Le juge conciliateur ne peut, quant à lui, en fixer le montant (au moment de l'audience de conciliation) qu'en cas d'accord des époux, ce qui est extrêment rare.
Si le domicile conjugal a été attribué à titre onéreux à l'un des époux, mais que son conjoint ne le quitte pas, le point de départ de l'indemnité d'occupation devra être retardé à la date effective à laquelle le conjoint a quitté le domicile conjugal.
Dès lors que le majeur protégé (en curatelle ou en tutelle) peut désormais accepter, seul, le principe de la rupture du mariage, sans considération des faits à l'origine de celle-ci, le législateur reconnaît que cette acceptation constitue un acte strictement personnel au sens des dispositions de l'article 458 alinéa 2 du code civil.
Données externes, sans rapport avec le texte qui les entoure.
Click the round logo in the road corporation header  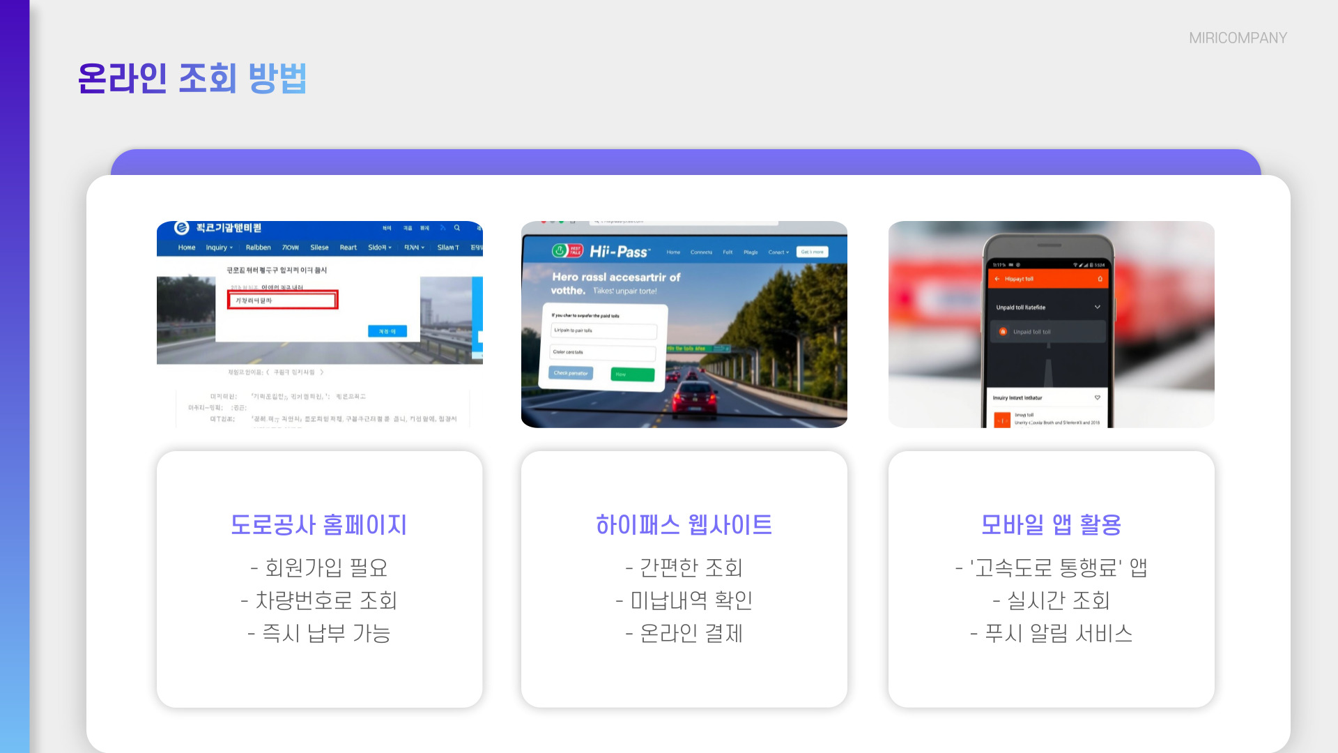click(x=181, y=228)
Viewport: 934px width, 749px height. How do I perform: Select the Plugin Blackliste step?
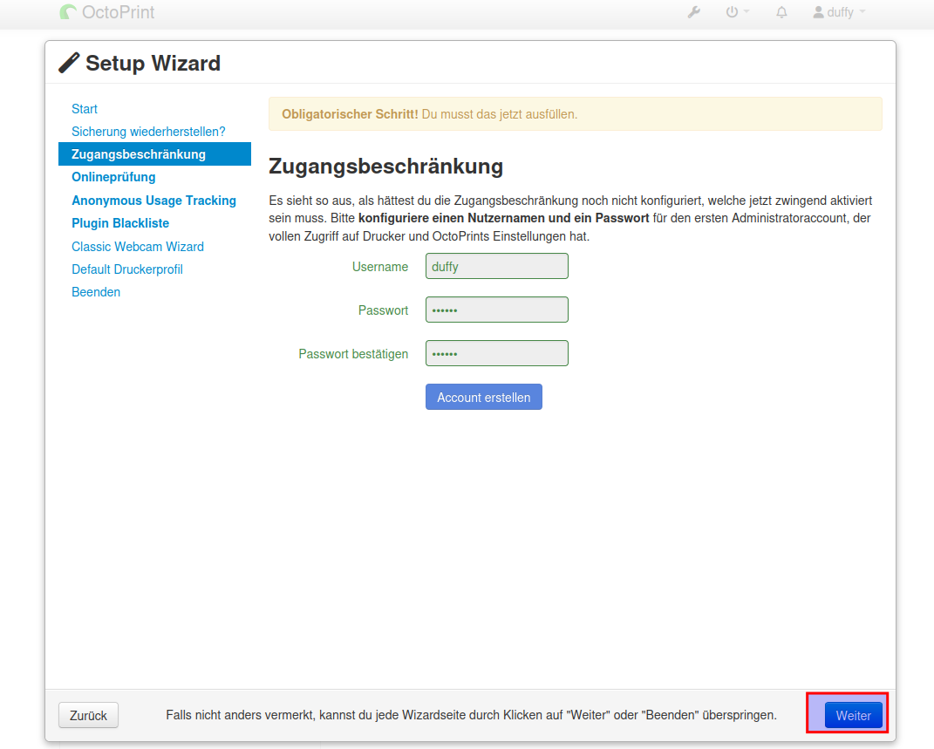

La Cour de cassation rappelle, dans son arrêt du 19 mars 2014, que la prestation compensatoire ne peut être assortie de l’exécution provisoire, même avec l’accord du débiteur, sauf circonstances exceptionnelles prévues par l’article 1079 du Code de procédure civile.
La prestation compensatoire sous forme de rente viagère ne peut être imposée au débiteur si le créancier demande un capital (Cass. 1re civ., 23 octobre 2013, n° 12-17.492).